From the archives of The Times of India 2010

Orders Release Of 16 Inmates

Dhananjay Mahapatra | TNN

New Delhi: Holding that India lay great store in right to life, the SC on Monday ordered the government to immediately release 16 Pakistani prisoners who had completed their jail terms despite the Centre’s argument that it was waiting for Islamabad to let off a similar number of Indian prisoners.

Commenting adversely on UPA’s decision to put on hold the release of 16 Pakistanis even though they had completed their prison term in various state jails, a bench comprising Justices Markandey Katju and R M Lodha said right to life had primacy in a country governed by rule of law and was not dependent on another country’s action. It refused to accept Centre’s stand that exchange of prisoners was a diplomatic process that required cooperation at both ends.
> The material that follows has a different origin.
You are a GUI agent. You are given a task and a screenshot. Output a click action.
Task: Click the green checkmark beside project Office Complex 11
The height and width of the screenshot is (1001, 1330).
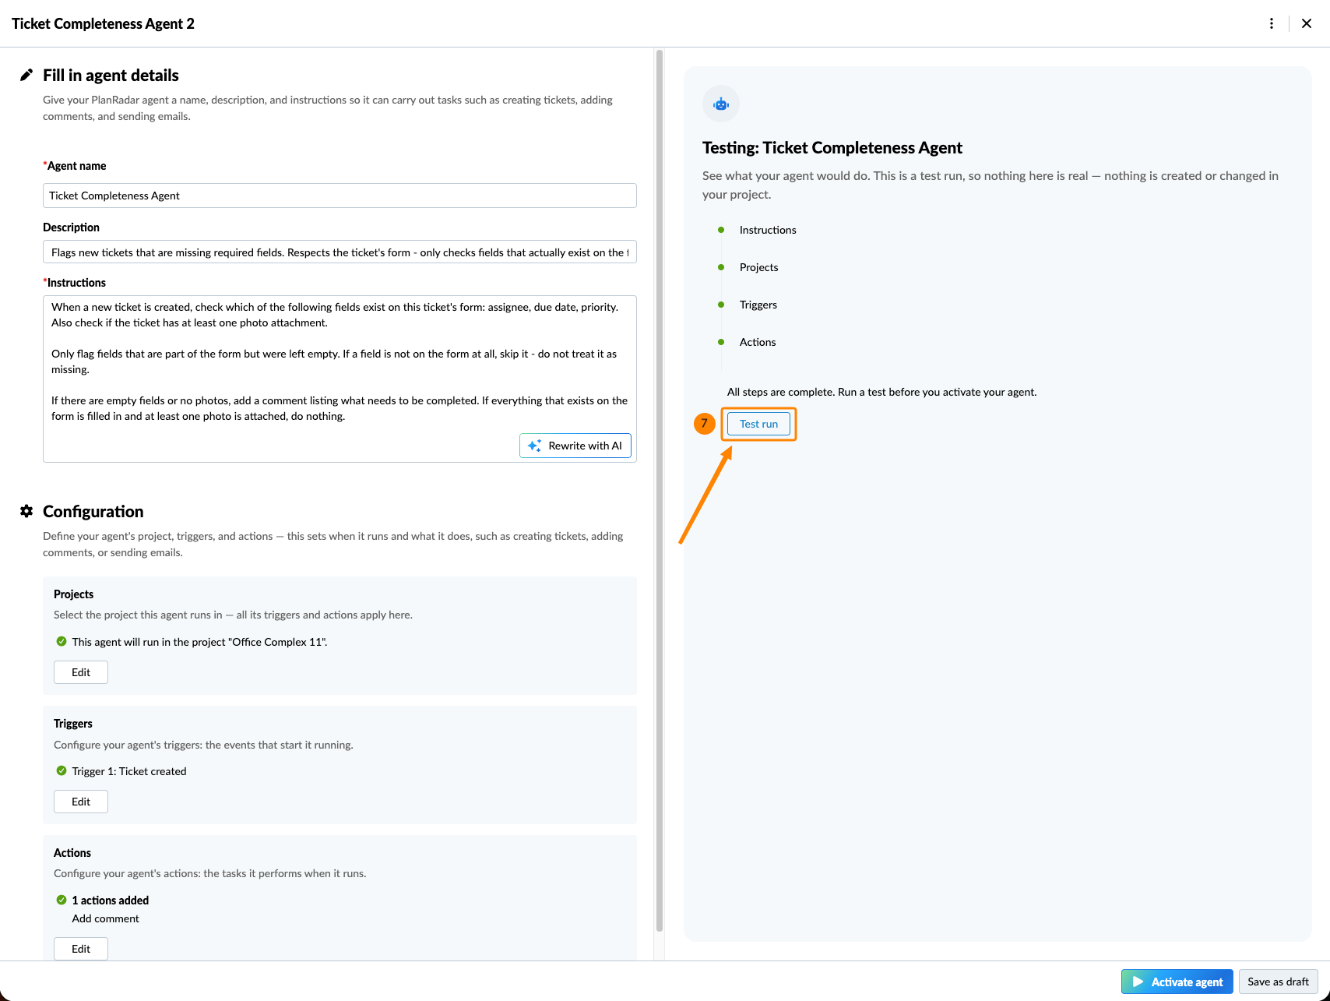point(62,641)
“Under the Constitution, detention even for a second beyond the permitted period of sentence is illegal. Now you (Centre) are putting a condition that until they return a similar number of prisoners we cannot send them back. If Pakistan does not do something right, does that mean we should also follow them,” the bench said. A petition filed by J&K Panthers Party chief Bhim Singh and advocate B S Billowriya had alleged that over 30 Pakistanis were illegally detained in prisons in Agra, Jodhpur, Naini, Sangrur, Varanasi and Tihar despite completion of their sentences.

The 16 persons ordered to be released on Monday are Mohammad Ajmal, Mehrban Sathi, Mohammad Nawaz, Sajad Ali Jat, Shabir Ahmed, Shahzad Gul, Shahid Mehmood, Qudrat Ullah, Mohammad Farooq Raja, Dawood Ahmed Mughal, Faiz Ali, Mohammad Usman Shiksh, Zarar Baloch, Shahid Latief, Suhail Ahmed Kataria and Sher Khan. They have already been provided travel documents by Pakistan.

Petitioner Bhim Singh requested the bench to order expeditious completion of trial of rest of the Pakistani prisoners even as Centre informed the court that it had extended consular access to Pakistani high commission officials for establishing the identity of the prisoners. It invited a strong rebuke from Justice Katju, who said, “It’s easy to say complete trial within one year but you must understand our problem. In India there is great shortage of judges. We are performing under great pressure.”